Surgery for patellar dislocation

Despite appropriate physical therapy management, some patients undergoing conservative treatment fail to improve or experience recurrent episodes of dislocation and subsequently require surgery for an optimal outcome. The majority of patients with severe cartilage damage or fractures also require surgery. Surgery for patellar dislocation is usually arthroscopic and typically involves removal of any loose bodies or torn cartilage and reconstruction of the torn patella retinaculum. The treating physical therapist and doctor will refer to a specialist if surgery may be indicated. Physical therapy and rehabilitation is required following surgery to ensure an optimal outcome and enable a safe return to activity or sport.

Contributing factors to the development of patellar dislocation

There are several factors which can predispose patients to developing this condition. These need to be assessed and, where possible, corrected with direction from a physical therapist. Some of these factors include:
  • muscle weakness (especially the VMO)
  • tight lateral (outer) patella retinaculum
  • loose medial (inner) patella retinaculum
  • general hypermobility
  • shallow femoral groove (i.e. the groove that the knee cap sits within)
  • genu valgum ('knock knees')
  • femoral anteversion (where the thigh bones turn inward)
  • patella alta (abnormally high patella in relation to the thigh bone)
  • poor lower limb biomechanics (flat feet, increase Q angle)

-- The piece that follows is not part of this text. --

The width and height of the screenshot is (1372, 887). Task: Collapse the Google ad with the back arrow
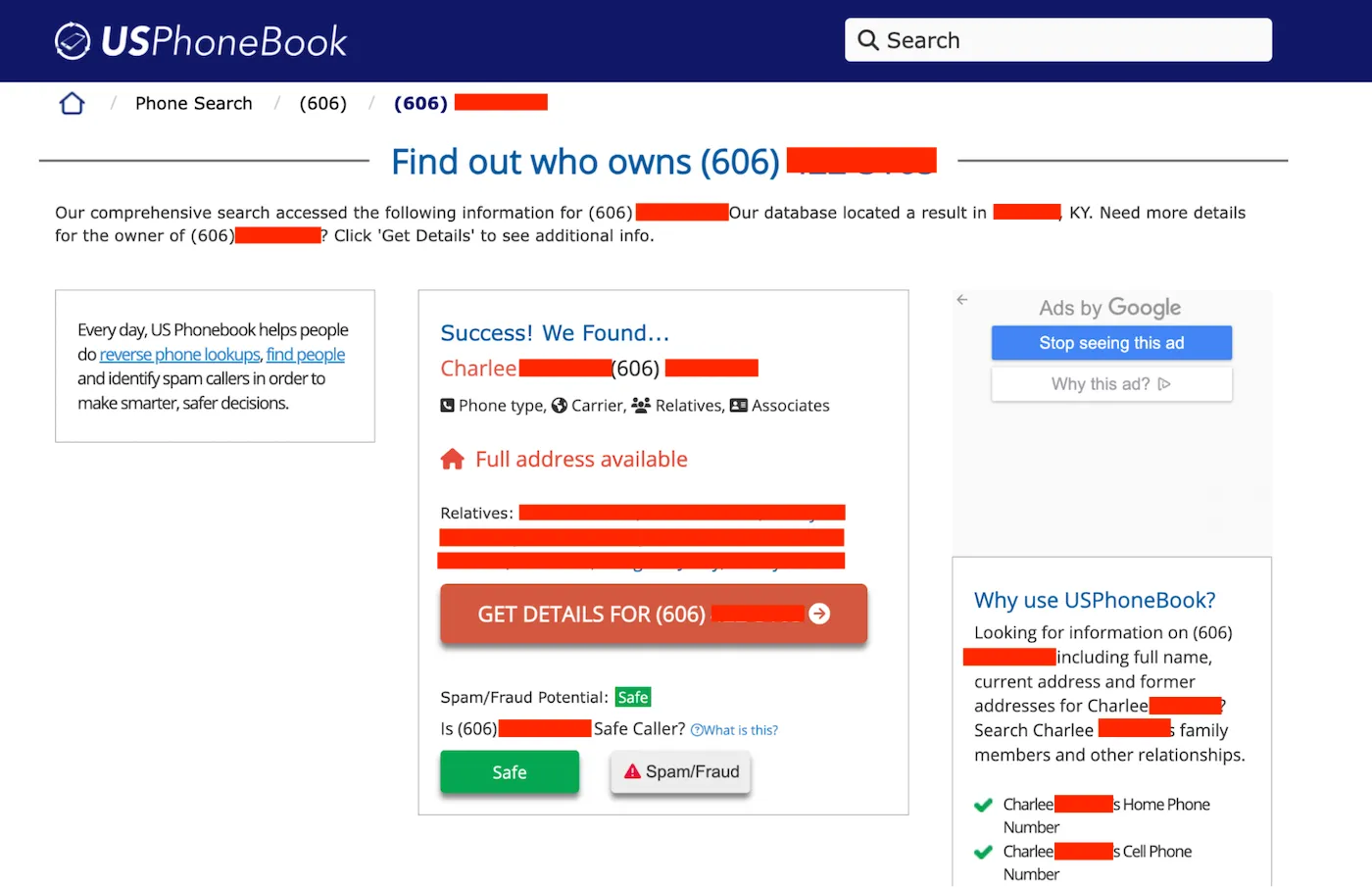click(x=961, y=300)
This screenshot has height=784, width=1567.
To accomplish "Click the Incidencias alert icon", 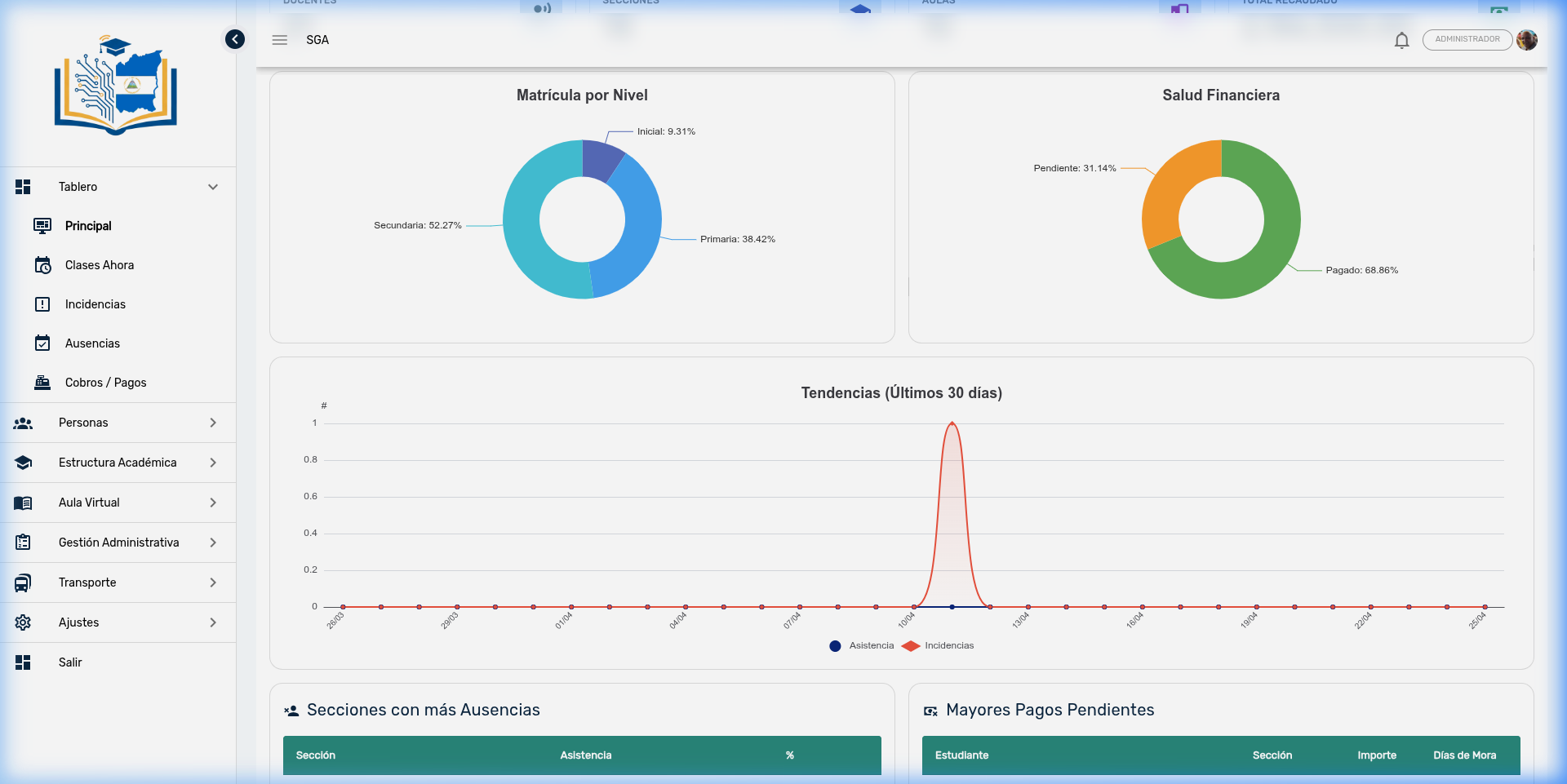I will (x=42, y=304).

Physical therapy for patellar dislocation
Physical therapy treatment for patellar dislocation is vital to hasten the healing process, reduce the likelihood of recurrence and ensure an optimal outcome. Treatment may comprise:
  • soft tissue massage
  • electrotherapy
  • the use of crutches
  • taping or bracing to correct patella position
  • mobilization
  • dry needling
  • ice or heat treatment
  • progressive exercises to improve flexibility, balance and strength (especially the VMO muscle)
  • activity modification advice
  • biomechanical correction
  • anti-inflammatory advice
  • the use of Ultrasound to assess and retrain the VMO muscle
  • a gradual return to activity program

Other intervention for patellar dislocation
Despite appropriate physical therapy management, some patients with this condition do not improve. When this occurs the treating physical therapist or doctor can advise on the best course of management. This may include pharmaceutical intervention, corticosteroid injection or referral to an orthopaedic specialist who will advise on any procedures that may be appropriate to improve the condition. A review with a podiatrist may also be indicated for the prescription of orthotics to correct any foot posture abnormalities.